Estimated read time: 4-5 minutes
This archived news story is available only for your personal, non-commercial use. Information in the story may be outdated or superseded by additional information. Reading or replaying the story in its archived form does not constitute a republication of the story.
KAYSVILLE — Declaring 2018 the "Year of Technical Education," Gov. Gary Herbert on Wednesday unveiled his $16.7 billion budget proposal at the Davis Technical College, emphasizing a fiscal package that dedicates 72 percent of new revenue to education.
Herbert's budget plan comes with no tax increase, new money to help the homeless, a funding plan to stave off tuition increases for college students, and a push to put more transportation dollars into mass transit options. It does not add any new debt and includes a rainy-day fund of $575 million.
The proposed budget is built on $382 million in new ongoing revenue, the lion's share of which will go to Utah's education system, including enrollment growth, teacher salaries, technology development and counseling. That new money — while a boost — represents less than 3 percent of the overall budget, Herbert said.
"(This budget) is rational, reasonable, responsible and reflective of the needs of the state now and into future," the governor said, speaking over the hum of massive computer-controlled cutting machines in a brightly lit classroom at the technology center.
New this year is an additional dedication of $34 million in the weighted pupil unit for children at risk of "academic failure," $8 million to remove the need for tuition increases, and $7 million for technical college priorities.
Herbert noted that education spending includes $33.4 million for a new allied health building at the Davis campus, a facility college officials said they've sought for 13 years.
"This was an over-the-top experience to have the governor here," said Davis Technical College President Michael Bowhuis.

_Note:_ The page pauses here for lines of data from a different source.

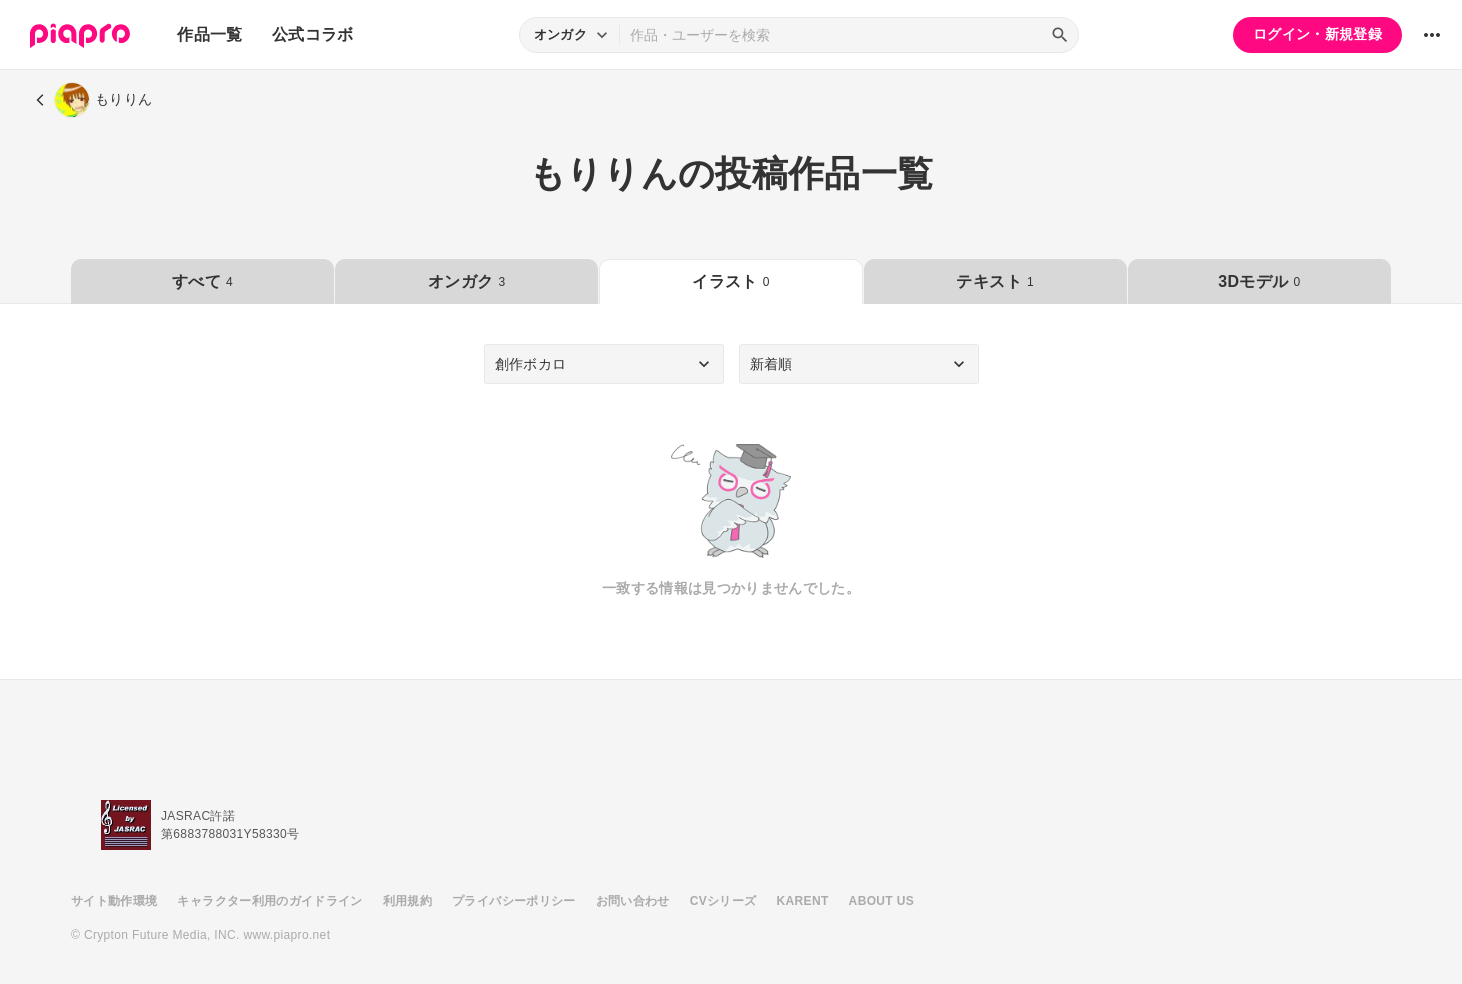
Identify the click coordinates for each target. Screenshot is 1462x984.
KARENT (803, 901)
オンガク (466, 281)
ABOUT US (881, 901)
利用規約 (407, 901)
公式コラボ (313, 34)
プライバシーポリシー (514, 901)
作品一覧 (209, 34)
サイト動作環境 (114, 901)
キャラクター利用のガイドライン (269, 901)
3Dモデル (1259, 281)
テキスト (994, 281)
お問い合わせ (633, 901)
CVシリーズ (723, 901)
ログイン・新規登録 (1317, 34)
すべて (202, 281)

The continued emphasis on education spending comes as Utah continues to grow its population at a frenetic pace, ranking first in the nation in 2015 for its fertility rate and household size, according to November numbers released by the Kem C. Gardner Policy Institute at the University of Utah.
To handle the additional 7,700 students anticipated to enter the education system in fiscal year 2019, Herbert's budget calls for $36 million.
House Minority Leader Brian King, D-Salt Lake City, said he is heartened by the percentage of money Herbert proposes to spend on education.
"It is the single biggest thing that we fund," King said. "It is not an easy thing to do."
Herbert's proposed education funding brought praise from advocates and others in the education community.
“The governor’s proposed increase for public education is a significant and worthwhile investment in Utah’s schoolchildren and the state’s economy,” said Utah Education President Heidi Matthews. “His recommendation to increase the WPU combined with an additional investments in at-risk student programs and property tax equalization gets us very close to the 5.5 percent WPU increase the UEA and other education stakeholders are seeking.”
The sentiment was echoed in higher education circles.
“The governor’s budget recommendations demonstrate that education is a top priority for him," said Utah Commissioner for Higher Education Dave Buhler. "We especially appreciate his inclusion of merit-based compensation increases for higher ed, funded at 100 percent, which would do away with a mandatory tuition increase and help keep college affordable for all Utahns."
With this latest fiscal proposal, Herbert is continuing to hammer on the need for tax reform, noting that the percentage of the budget's revenue from sales tax continues to shrink due to exemptions or earmarks, which have seen a 2,900 percent increase over 17 years. As an example, Herbert said 39 percent of new sales tax revenue is dedicated to transportation and water needs.
"We need to broaden the base and lower the rate," he said.
King said he hopes Herbert's GOP colleagues in the Legislature follow the governor's lead and take a stab at eliminating some of the bigger "giveaways" to corporate players.
"We agree this is very, very important," he said. "The devil is in the details."
King, while noting the overall progress made on societal issues such as Operation Rio Grande, said he is disappointed the governor doesn't continue to push for greater Medicaid expansion, instead of resting on the "Band-Aid" approach adopted earlier this year.
Rather than opening up medical services to 6,000 to 10,000 additional people, a more robust expansion would help more than 100,000 Utahns, King said.
"I am a little disappointed, quite honestly," he said.
Herbert's spending plan also calls for opening up a nearly $600 million transportation fund — now dedicated solely to road building — and providing flexibility to put some of that money into mass transit options.
The governor's budget officials stressed earlier this week that no "extra" money will flow to the embattled Utah Transit Authority without an additional layer of oversight and accountability due to the entity's protracted scandals.
Other budget highlights include:
• $10 million for Operation Rio Grande, the massive, collaborative push to clear the neighborhood near the downtown Road Home shelter of drugs and crime.
• $1 million to study agricultural water use.
• $5.9 million to improve Olympic venues.
• $1.25 million to help with the state medical examiner office's backlog.
Herbert's proposed budget also calls for an unprecedented infusion of new money — $10.3 million — into state parks, including dollars for a new park at Echo Reservoir and $8.4 million in dam safety repairs.
Another $850,700 is proposed for air quality research and to help counter backlogs within the regulatory division.